Marroquin says she was honored to be chosen as the artist for the gift and shared her thoughts on creating the piece for the Stamps Class of 2024

“This was my first year as a new faculty person at Stamps, and it was very exciting to be asked to make an original work of art for our graduating seniors and grad students. While I was making the print, the graduates were still students and some of them were in my class. Some days I would go from teaching in the IP studios to my own studio to work on it. As I worked hard to make the deadline, my students were completing final IP projects and producing their own exhibitions. I saw myself in them and thought each day about my own young aspirations, the fear I might not be able to do it and the faith in myself I had to generate to enable me to beat the odds and live the creative life I dreamed of. That they dream of, too. What a privilege it is to be part of the faculty at Stamps and to be able to honor our newly minted alumni with this print commemorating their time with us.”

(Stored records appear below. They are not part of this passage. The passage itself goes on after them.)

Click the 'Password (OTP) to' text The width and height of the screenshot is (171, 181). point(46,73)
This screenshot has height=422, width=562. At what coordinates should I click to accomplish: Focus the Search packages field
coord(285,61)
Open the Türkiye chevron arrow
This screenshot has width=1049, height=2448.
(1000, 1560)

—Professor Nicole Marroquin

Marroquin is an artist who explores spatial justice, belonging and Latinx history through projects that decenter dominant narratives to address displacement and erasure. Through research and creative practice, she aims to recover and re-present histories of Black and brown youth and women’s leadership in the struggle for justice. Recently she has presented projects at the Institute for the Humanities at the University of Michigan, the Kochi Biennale, the Annual Conference of the American Association of Research Librarians, University of Maine, New York Archivist Round Table, Jane Addams Hull House Museum, DePaul Museum of Art, on WLPN Lumpen Radio, Gallery 400, Hyde Park Art Center and more. Her essays are included in the Visual Art Research Journal, Counter-Signals, the Chicago Social Practice History Series, Revista Contratiempo, Where the Future Came From, and Organize Your Own: The Politics and Poetics of Self-Determination Movements. She is a 2022 United States Artist Fellowship recipient and a member of the Justseeds and Chicago ACT collectives.